October 13, 2019 at 4:26 pm EST | by Patrick Folliard
Actor Avi Roque prepares for 10 roles in ‘Everybody’
Avi Roque, gay news, Washington Blade
Actor Avi Roque says acting appealed to them as a means of escape. (Photo courtesy STC)

Avi Roque caught the acting bug in sixth grade. The Latinx trans/nonbinary actor was cast as Benedict in a Catholic primary school version of Shakespeare’s “Much Ado About Nothing.”  

The San Francisco Bay-area native went on to study acting at California State University, Fullerton, and following graduation, relocated to Chicago where they began acting professionally and transitioned. 

Now, Roque (pronounced Rō-kay) is poised to appear in the Shakespeare Theatre Company’s season-opener “Everybody,” out playwright Branden Jacobs-Jenkins, (“Octoroon,” “Gloria”) contemporary, fun, gender-inclusive take on the medieval morality play. 

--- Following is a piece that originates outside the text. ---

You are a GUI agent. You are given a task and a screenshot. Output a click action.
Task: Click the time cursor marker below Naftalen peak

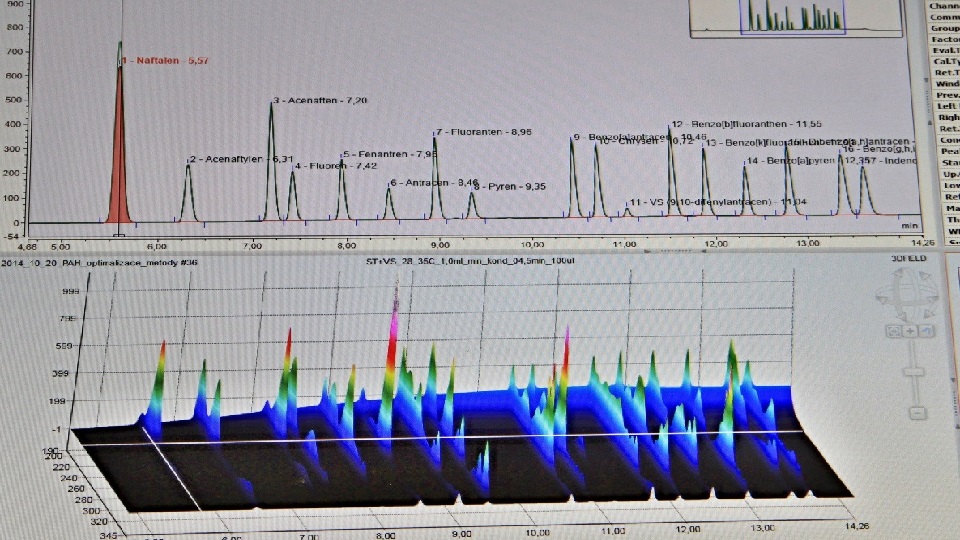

Staged by trans director Will Davis (“Colossal”), the plot is fairly simple: God assigns Death (Nancy Robinette) to let Everybody know their time is up. Everybody is encouraged to bring a friend along for the final journey. What’s complicated is that at the top of each performance, some of the actors are assigned their parts from a lottery resulting in the possibility of 120 variations. 

In a recent phone interview, Roque, 30, described their initial attraction to acting as “a search for some kind of escape; finding a way to feel free.” But was this what they had in mind?

WASHINGTON BLADE: Is learning “Everybody” as difficult as it sounds? 

AVI ROQUE: It’s a gargantuan task and it’s really challenging. I’m learning different tracks that consists of multiple roles, 10 parts in all, including (title character) Everybody. We’re in week four of rehearsal and I’m feeling anxiety and overwhelmed. But hey, what a great exercise. (They laugh.)

BLADE: Does having a gay playwright and a trans director make it easier? 

ROQUE: Having work written by or created by other people from the LGBTQ-plus community does make me feel a little more relaxed. But I’m also entering institutions where I’m not sure where they’re at in the trans/nonbinary learning curve. Are they able to support or accommodate me? So sometimes that’s the bigger picture.

BLADE: What does trans/nonbinary mean for you in terms of casting?

ROQUE: Looking back on my previous works, I can see that most of the things that I was auditioning for were very related to my trans/nonbinary identity. For instance, when I did “The Crucible” for Steppenwolf for Young Adults in Chicago, they cast me as Mercy Lewis/ Ezekiel Cheever. Of course, trans can mean many things; it doesn’t look one way. Not long ago, I was considered for the role of a cisgender male. I was definitely down for this. They were seeing me as the person with the energy vibe and the essence that felt right for the character and less about other things. But to be honest, I don’t feel as much of an abundance of that kind of casting as I’d like. My last show in January was “Tiny Beautiful Things” at the Old Globe in San Diego and it was about letter writing. There were multiple letters and I played multiple characters. One of the letters was written by a trans man. I was told I wasn’t cast only because I was trans. I was told I was there because of my skill. But still, I wonder. 

BLADE: Is it changing?

ROQUE: I do feel shifts and it’s exciting. I think ultimately my goal is to get to a place where, yes, I am trans/nonbinary but we’re not commenting on it or teaching about it.

BLADE: Do you find yourself being a teacher?

ROQUE: Sometimes.A friend said to me, ‘Trails don’t blaze themselves,’ so I feel like a trailblazer and I really care what I can do to make it easier for the next person. I want them to feel less anxiety and pressure and be able to just exist and do their work.

BLADE: Any thoughts on those who don’t like your pronouns, or are slow to understand nonbinary?

ROQUE: I value people who make an effort to rewire their brains. Because that’s really what it’s about. I’ve arrived a place — it’s taken time — to just meet people where they’re at. All I can do is say my piece and affirm who I am. Whether anyone else wants to get on board or not, I have no control over that.  Sometime it’s hard because all I’m really asking for is respect. I’m a human being who uses they/them pronouns. Change is scary and that’s when resistance comes into play. And not everyone has the capacity to change depending upon where they are in their own lives. With our actor who’s playing Death, Nancy Robinette, I feel her desire to absorb and learn about trans/nonbinary. I’m grateful for this.

BLADE: What’s on the horizon for you?

ROQUE: I’m planning a big move to L.A. at the beginning of the new year. Chicago really helped me to grow. I transitioned in Chicago. I grew as an artist in Chicago. But now it’s time for a change. 

BLADE: And your personal life? Are you taken? 

ROQUE: (They laughs.) Yes, I’m in a very new relationship. It’s quite a love story. It’s long distance, but we’re together. So yes, I’m taken.